Redwood Bend by Robyn Carr (Mira, March 2012)
Young widow Katie Malone has been in Vermont for the last year with her twin five year old boys, under the radar, while her brother Connor was preparing to testify in a murder trial that also included an arson charge stemming from a fire that burned Connor and Katie’s family’s hardware store to the ground. Now that the trial is over, Katie is making a cross country trip to reunite the boys with Uncle Connor who has been living in Virgin River in Northern California. Just miles from the mountainous town, Katie’s vehicle has a flat tire in the pouring rain, and although she is largely self-sufficient, machine tightened lug nuts are the slightly built young woman’s undoing. Assisted by a group of motorcyclists, Katie is immediately attracted to Dylan into whom she is sure she’ll never run again. She does, of course, in Virgin River and when she learns he is a former child star looking to get back into the movie business she swears she’s not going to get involved, a vow she quickly breaks, which sets into motion a series of life altering events for both Katie and Dylan.

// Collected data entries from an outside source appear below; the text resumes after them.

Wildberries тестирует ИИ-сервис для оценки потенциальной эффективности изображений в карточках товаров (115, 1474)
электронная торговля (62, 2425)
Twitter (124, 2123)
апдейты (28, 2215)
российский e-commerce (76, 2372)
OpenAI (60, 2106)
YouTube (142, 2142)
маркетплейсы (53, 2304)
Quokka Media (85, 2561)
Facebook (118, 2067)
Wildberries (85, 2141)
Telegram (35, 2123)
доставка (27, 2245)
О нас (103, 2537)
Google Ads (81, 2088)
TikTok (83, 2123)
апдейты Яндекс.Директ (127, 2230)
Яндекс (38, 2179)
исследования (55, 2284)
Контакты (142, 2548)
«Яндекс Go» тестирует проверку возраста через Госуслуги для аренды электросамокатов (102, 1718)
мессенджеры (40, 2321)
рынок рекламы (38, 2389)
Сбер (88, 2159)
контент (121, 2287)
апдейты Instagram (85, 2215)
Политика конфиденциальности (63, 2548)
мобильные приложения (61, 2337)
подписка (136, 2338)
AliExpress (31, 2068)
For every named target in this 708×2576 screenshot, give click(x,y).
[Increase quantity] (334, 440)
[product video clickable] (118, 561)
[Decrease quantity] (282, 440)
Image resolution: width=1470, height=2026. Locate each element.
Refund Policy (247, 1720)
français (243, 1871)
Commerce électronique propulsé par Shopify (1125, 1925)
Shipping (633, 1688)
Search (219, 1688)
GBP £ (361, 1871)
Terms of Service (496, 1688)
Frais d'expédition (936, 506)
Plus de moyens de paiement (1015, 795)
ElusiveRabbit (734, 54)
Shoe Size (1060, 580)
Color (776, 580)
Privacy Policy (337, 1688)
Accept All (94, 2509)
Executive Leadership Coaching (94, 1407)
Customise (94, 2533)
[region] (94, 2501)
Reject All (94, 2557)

Virgin River is a marvelous small town that Robyn Carr has built over the course of the series, family by family, including many veterans from the wars in Iraq. Jack’s bar with his cook Preacher remains the focal point of the community and though fewer of the now permanent residents are included in the book than usually are, Virgin River and the nearby Grace Valley remain an inviting place to visit, one readers will want to return to time and time again.